Raised in a Christian family, Justin van Oeveren, 26, was highly involved with church growing up. He attended church services and youth group weekly, was a youth leader and went on three mission trips during his teen years. But looking back, he says he can't remember a single sermon or lesson.
“What I do remember are the relationships that I made—the people that cared about me and showed me by saying hi, coming to shake my hand and asking me how I was doing,” he says. “That's what had the most impact on me.”
In his teen years, van Oeveren was mentored one-on-one by a youth leader who later became a close friend. They met once or twice a month for coffee, outside the walls of the church.
“He helped me through lots of questions,” he says. “When you're a teenager, you're going through a lot of changes and you're wondering how to live.”
Van Oeveren was at Bible college when he first began to really question his faith.
“As a child, I was taught that there is an ultimate truth, we can know that truth objectively, and there are no questions as to what that truth is,” he says. “Going through college, I began to realize that that's not the case. It's very difficult to discern what truth is and where it is.”
But rather than abandon faith, “I learned how to be OK with not having all the answers and not necessarily knowing with certainty, and living in grace.”

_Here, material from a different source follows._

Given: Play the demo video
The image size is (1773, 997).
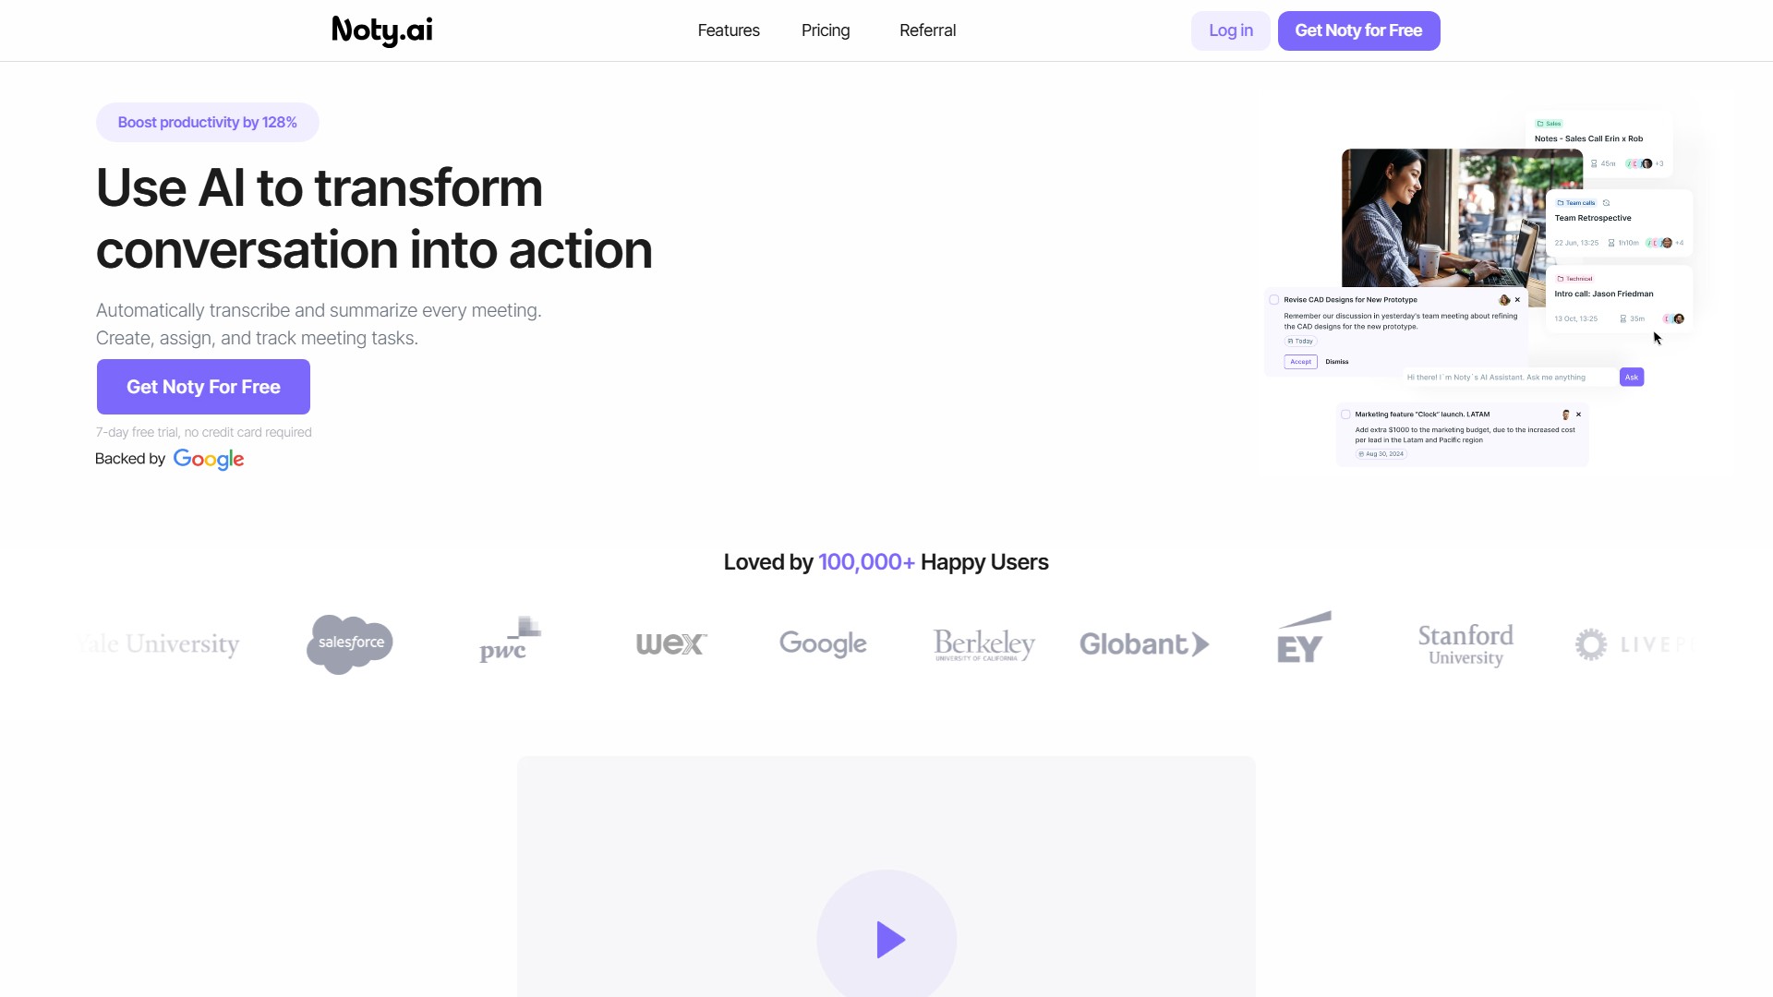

Though he still attends church, van Oeveren has mixed feelings about church generally. About five years ago, he stopped attending altogether because the services felt too much like a performance: “The stage, the band, the PowerPoint, the 30-45 minute sermon—it didn't connect with me at all. If I wanted to be entertained, I would go to a movie.”
After a two-year hiatus, he now attends a home church where he appreciates the opportunity to share a meal with other Christians and have discussions, rather than listen to sermons. “Those conversations are really important to me because they're engaging,” he says. “I'm able to make what we talk about applicable to my life.”
In his view, this kind of engagement is key to helping young people stay connected to the church.